When the records are reproduced, each one must match exactly, and no picture may be kept.
━━ The data ━━
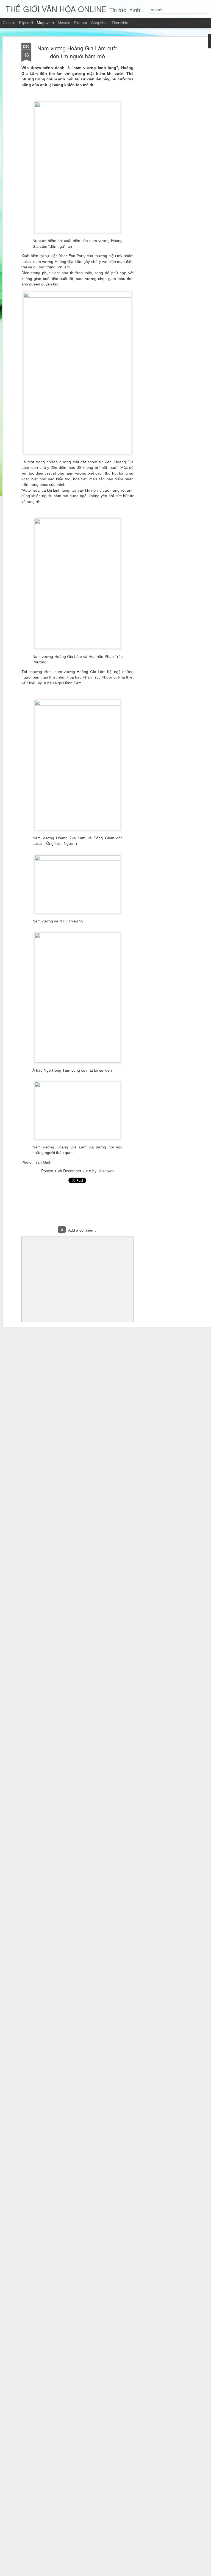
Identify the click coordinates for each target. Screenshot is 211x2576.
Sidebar (80, 22)
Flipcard (26, 22)
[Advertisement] (163, 129)
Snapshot (99, 22)
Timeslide (120, 22)
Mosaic (64, 22)
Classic (9, 22)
━━━
## Answer space
Identify the click coordinates for each target. Screenshot is 211x2576.
Sidebar (80, 22)
Flipcard (26, 22)
[Advertisement] (163, 129)
Snapshot (99, 22)
Timeslide (120, 22)
Mosaic (64, 22)
Classic (9, 22)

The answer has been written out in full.